In the entries that follow, locate the line with "Task: Click the", then restate that line and all later lines exactly as they appear, leaving pictures out.

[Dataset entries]
========

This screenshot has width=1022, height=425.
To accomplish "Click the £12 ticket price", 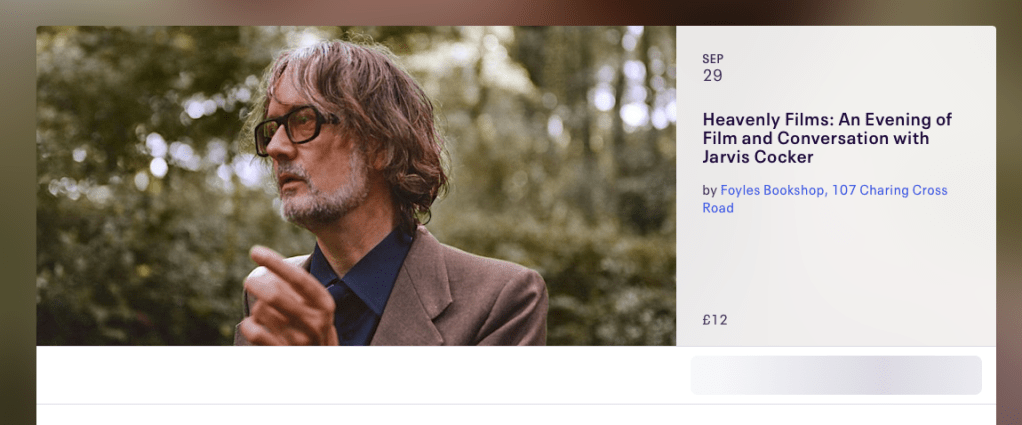I will pyautogui.click(x=715, y=320).

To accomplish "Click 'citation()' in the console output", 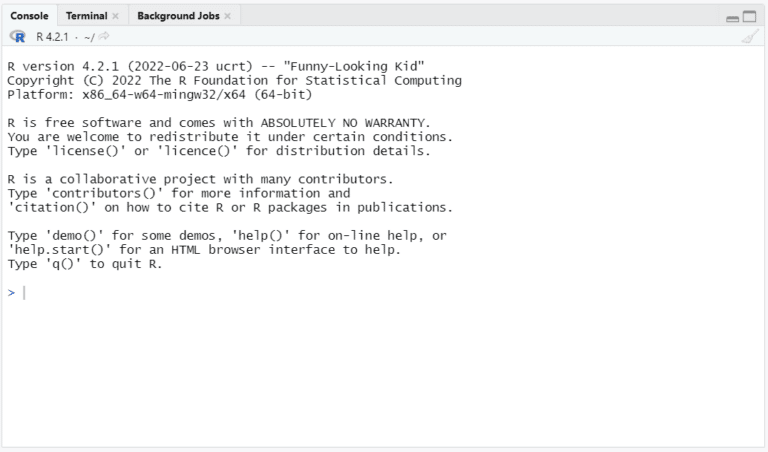I will click(x=52, y=207).
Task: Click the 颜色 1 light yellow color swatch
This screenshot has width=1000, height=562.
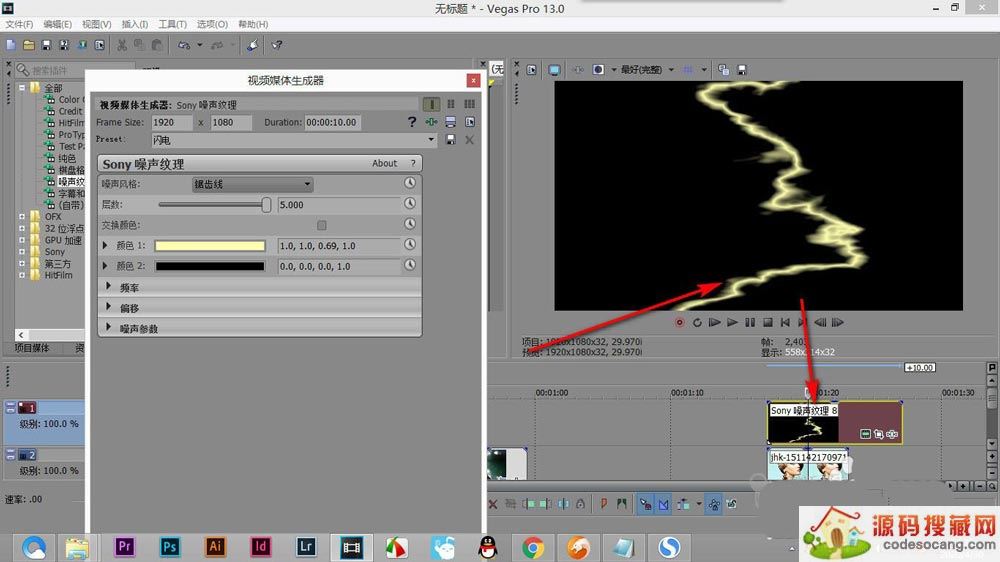Action: coord(210,246)
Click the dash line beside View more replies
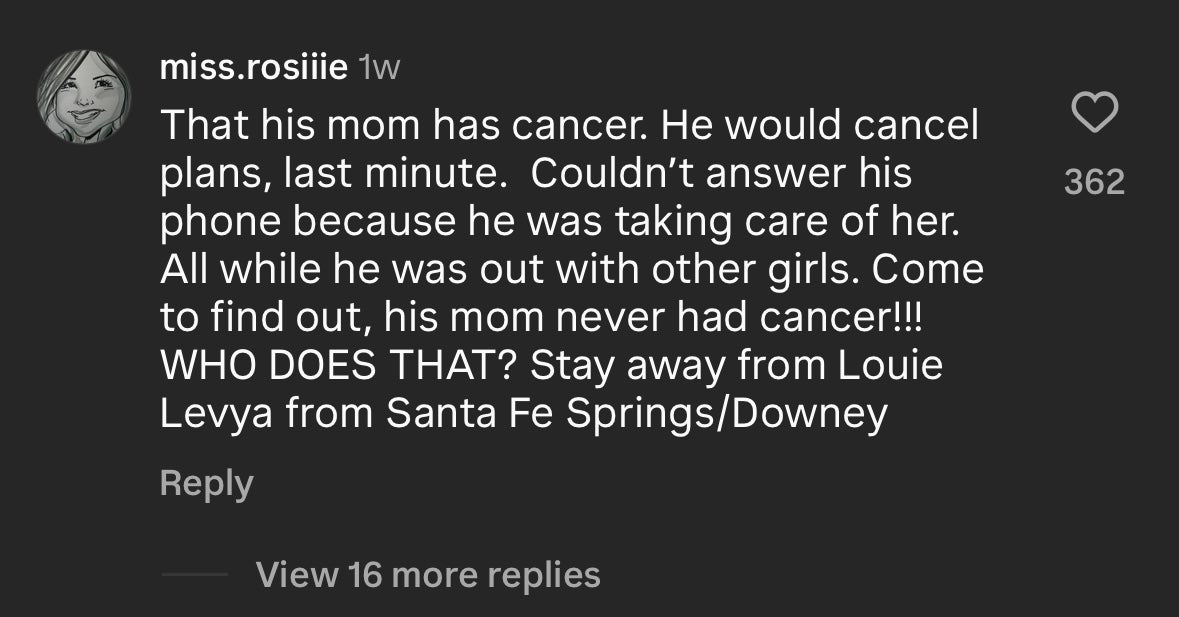The image size is (1179, 617). click(194, 575)
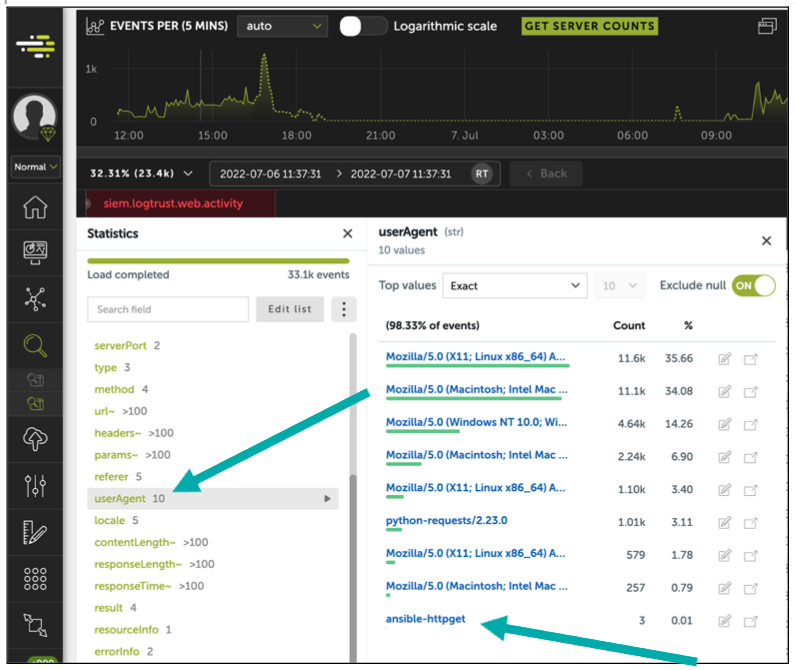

========

**EXPECTED OUTPUT**
Task: Click the 颜色 1 light yellow color swatch
This screenshot has width=1000, height=562.
Action: coord(210,246)
Click the dash line beside View more replies
The image size is (1179, 617). click(194, 575)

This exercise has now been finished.